▸ **練習問題**
A. 着座式の記事の「聖ジョヴァンニ・レオナルディの像」から「訪問が望ましいとされている。」までを、一字も変えずに書き写してください。
B. 着座式の記事を、最後の文の次から書き継ぐこと。

お知らせ
東京教区ニュース第427号
2025年11月11日
目次
菊地功枢機卿 枢機卿名義教会着座式
ミサ開祭直前、香部屋にて。両司教が身につけている祭服はレオナルディ教会に代々伝わるもの
新たな交流の門出となることを願って
聖ジョヴァンニ・レオナルディの記念日である10月9日ローマ時間午後6時より、ローマ郊外東南東地域のトッレ・マウラ地区にあるサン・ジョヴァンニ・レオナルディ教会(以下、レオナルディ教会)にて、菊地功枢機卿の枢機卿名義教会着座式と記念ミサが行われた。
聖ジョヴァンニ・レオナルディの像
枢機卿は名義上はローマの司祭団の一員なので、慣例によってローマ教区内のいずれかの小教区が名義教会として割り当てられる。伝統によって長年名義教会となっている小教区もあるが、レオナルディ教会が名義教会となるのは今回が初めて。枢機卿が名義教会の運営に直接関わることはないが、定期的な訪問が望ましいとされている。
レオナルディ教会に掲げられた菊地枢機卿の紋章
トッレ・マウラ地区はローマ中心部から10 kmほど離れた所にある住宅地で、主任司祭のアントニー・サミー・エスロン神父によれば、ローマの中でも比較的貧しい地区だという。歴史的な建造物が建ち並ぶ中心部とは異なって、日本の公団住宅のような集合住宅が多く、観光客の姿もない。そんな地区にあって、レオナルディ教会は日曜には4回のミサに3000人の信徒が集まる。聖堂に隣接する会館には、おもちゃが置かれたキッズルームやいくつもの卓球台がある若者のための部屋、図書館などがあり、子どものサッカーチームには100人ほどのメンバーがいる。また、コース別に分かれたカテキズムのクラスにも多くの受講者がいるとのこと。平日でも教会を訪れる信徒は絶えず、「今を活きている」共同体である。

▸ **提供情報**
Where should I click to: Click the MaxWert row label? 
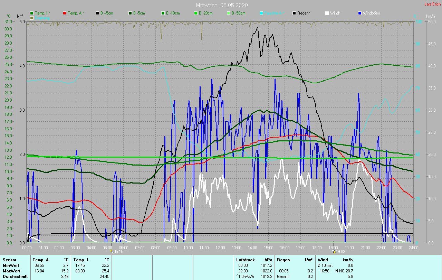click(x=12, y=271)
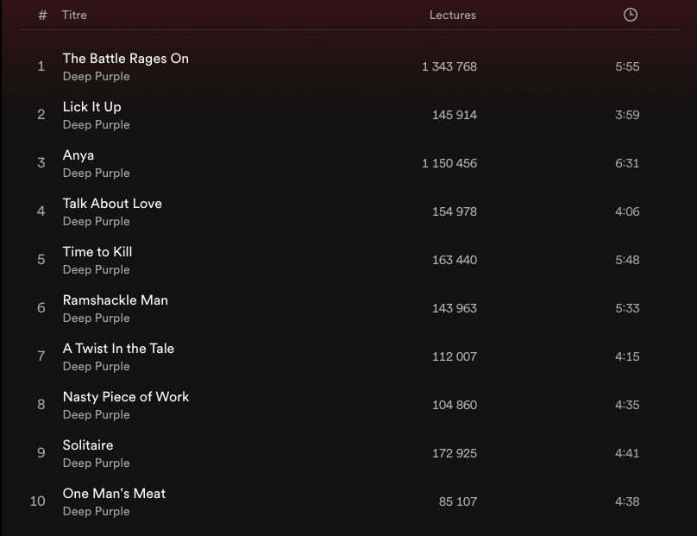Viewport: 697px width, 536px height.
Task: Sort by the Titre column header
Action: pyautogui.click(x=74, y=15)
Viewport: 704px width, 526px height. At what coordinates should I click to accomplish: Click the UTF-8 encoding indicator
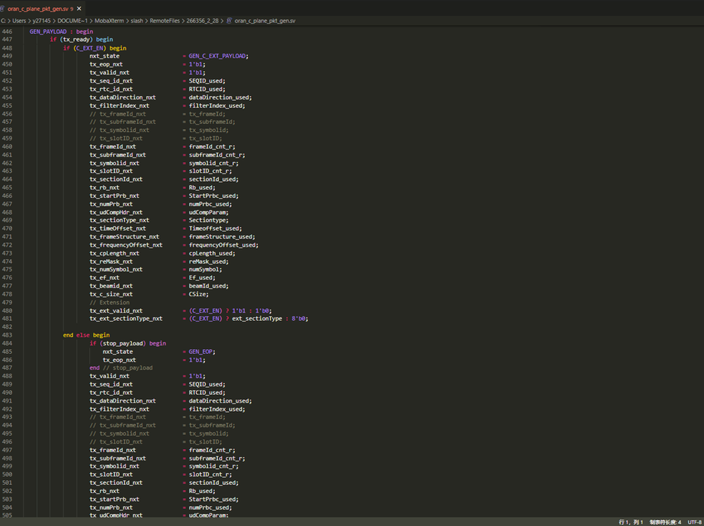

▸ **解答**
A.
聖ジョヴァンニ・レオナルディの像
枢機卿は名義上はローマの司祭団の一員なので、慣例によってローマ教区内のいずれかの小教区が名義教会として割り当てられる。伝統によって長年名義教会となっている小教区もあるが、レオナルディ教会が名義教会となるのは今回が初めて。枢機卿が名義教会の運営に直接関わることはないが、定期的な訪問が望ましいとされている。

B.
レオナルディ教会の周辺には集合住宅が建ち並ぶ
着座式と記念ミサには、日本からは菊地枢機卿とアンドレア・レンボ補佐司教の他、前田万葉枢機卿(大阪高松教区)、中村倫明大司教(長崎教区)、中野裕明司教(鹿児島教区)、そしてレオナルディ教会の司牧を担当する「神の母司祭修道会」出身のダビデ・カルボナーロ大司教(イタリア、ポテンツァ‒ムーロ・ルカーノ‒マルシコ・ヌオーヴォ教区)が出席。また、日本やローマからも多数の司祭が駆けつけ、6人の司教、約25人の司祭による式となった。さらに地元の信徒の他、この着座式に合わせて日本から複数の巡礼団が組まれ、ローマ在住の方々と合わせて100人を越える日本人信徒が集まった。
ミサに集まった司教団、司祭団と
地元の楽隊の演奏によって教会に迎えられた深紅のスータン姿の菊地枢機卿は、教会の入り口で十字架に接吻し、聖水で参列者を祝福しながら入堂、祭壇前に跪いて祈りを捧げた後、教皇儀典室のモンシニョールによって教皇による任命書が読み上げられた。香部屋にて司教団、司祭団が祭服に着替えると、一同は教会裏のサッカー場に移動し、野外にて記念ミサが行われた。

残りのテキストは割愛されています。